This is the Dudley Observatory Skywatch Line for Wednesday, November 6th, and Thursday, November 7th, written by Louis Suarato.
The 72% illuminated, waxing gibbous Moon rises at 2:31 p.m. Wednesday, and remains in the sky until 1:25 a.m. Thursday. As the sky darkens, you’ll see the Moon is among the stars of the constellation Aquarius. Aquarius is the tenth largest constellation, and is most prominent in the late evening from July through November. The ancient Egyptians associated this constellation with water because the Sun was in Aquarius at the beginning of their rainy season. It is also associated with the beginning of the Great Flood. Aquarius occupies a large portion of the autumn sky, but its faint stars make it difficult to trace. The brightest star in the constellation is 2.9 magnitude Beta Aquarii, also known as Sadalsud, which, in Arabic, means Luckiest of the Lucky. This yellow supergiant star is approximately 540 light-years away from our solar system, estimated to be 60 million years old, and about the same temperature as our Sun. Yellow supergiant stars are rare, but Aquarius has two shining side by side. Alpha Aquarii, or Sadalmelik, is the other yellow supergiant star in Aquarius. Yellow supergiant stars are rare because they are in a brief transition from blue to red in the life cycle of a star. M2 is the only Messier object within the constellation Aquarius. This large globular cluster was discovered by Jean-Dominique Miraldi in 1746. M2 shines at magnitude 6.3, and under good conditions, can be seen through binoculars. M2 is about 13 billion years old, making it one of the oldest globular clusters. It contains approximately 150,000 stars. Look for M2 about 12 degrees to the west of the star Sadalmelik.

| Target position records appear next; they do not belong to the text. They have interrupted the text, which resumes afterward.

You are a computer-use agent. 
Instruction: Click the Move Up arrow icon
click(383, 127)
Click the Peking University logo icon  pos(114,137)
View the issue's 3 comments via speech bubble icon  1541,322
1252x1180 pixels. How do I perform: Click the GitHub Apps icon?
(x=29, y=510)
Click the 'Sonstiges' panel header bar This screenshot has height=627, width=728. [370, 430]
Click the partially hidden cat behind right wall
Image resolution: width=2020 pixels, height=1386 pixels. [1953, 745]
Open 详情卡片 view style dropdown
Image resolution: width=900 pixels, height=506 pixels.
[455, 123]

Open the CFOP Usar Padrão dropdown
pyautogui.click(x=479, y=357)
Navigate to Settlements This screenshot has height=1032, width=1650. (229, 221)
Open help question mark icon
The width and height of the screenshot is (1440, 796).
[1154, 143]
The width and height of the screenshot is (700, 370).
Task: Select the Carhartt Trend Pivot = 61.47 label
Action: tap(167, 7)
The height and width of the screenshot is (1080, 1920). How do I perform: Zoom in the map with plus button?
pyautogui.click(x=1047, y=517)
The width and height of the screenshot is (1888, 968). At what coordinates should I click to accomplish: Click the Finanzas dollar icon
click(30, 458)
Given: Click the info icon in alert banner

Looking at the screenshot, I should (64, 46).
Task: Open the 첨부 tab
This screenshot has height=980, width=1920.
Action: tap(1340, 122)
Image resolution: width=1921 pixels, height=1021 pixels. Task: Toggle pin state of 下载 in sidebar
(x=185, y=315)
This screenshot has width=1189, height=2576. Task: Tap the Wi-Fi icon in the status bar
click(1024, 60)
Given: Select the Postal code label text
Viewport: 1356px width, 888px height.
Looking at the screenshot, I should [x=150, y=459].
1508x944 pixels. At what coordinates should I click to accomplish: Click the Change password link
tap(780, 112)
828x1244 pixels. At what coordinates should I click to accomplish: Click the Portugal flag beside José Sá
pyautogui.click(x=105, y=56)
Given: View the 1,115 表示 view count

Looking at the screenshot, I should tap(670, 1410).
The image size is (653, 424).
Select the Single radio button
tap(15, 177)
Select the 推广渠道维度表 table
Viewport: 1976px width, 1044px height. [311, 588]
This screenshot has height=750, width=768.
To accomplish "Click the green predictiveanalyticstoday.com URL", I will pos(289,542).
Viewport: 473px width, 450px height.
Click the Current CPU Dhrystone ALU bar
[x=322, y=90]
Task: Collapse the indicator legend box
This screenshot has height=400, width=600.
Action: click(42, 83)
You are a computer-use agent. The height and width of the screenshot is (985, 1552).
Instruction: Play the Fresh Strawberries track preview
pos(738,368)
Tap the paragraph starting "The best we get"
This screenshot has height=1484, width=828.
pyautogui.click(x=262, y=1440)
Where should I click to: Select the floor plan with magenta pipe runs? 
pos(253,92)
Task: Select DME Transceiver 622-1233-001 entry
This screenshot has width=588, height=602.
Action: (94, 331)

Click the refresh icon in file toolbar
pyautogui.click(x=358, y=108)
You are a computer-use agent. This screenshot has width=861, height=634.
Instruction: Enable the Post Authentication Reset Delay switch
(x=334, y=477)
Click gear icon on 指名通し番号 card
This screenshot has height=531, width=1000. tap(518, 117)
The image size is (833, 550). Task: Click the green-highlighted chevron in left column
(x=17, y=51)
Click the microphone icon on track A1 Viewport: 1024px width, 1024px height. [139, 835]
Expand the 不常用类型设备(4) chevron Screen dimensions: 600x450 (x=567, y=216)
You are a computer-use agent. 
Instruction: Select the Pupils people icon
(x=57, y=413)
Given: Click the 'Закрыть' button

Thursday morning features a bright -3.3 magnitude International Space Station pass over our region. The ISS will emerge at 5:58 a.m. from the northwestern horizon, then continues on past the Double Cluster. The ISS will pass over Polaris, the North Star, before sailing through the Big Dipper. The Space Station continues on toward sunrise on the southeastern horizon, passing Mars on the way.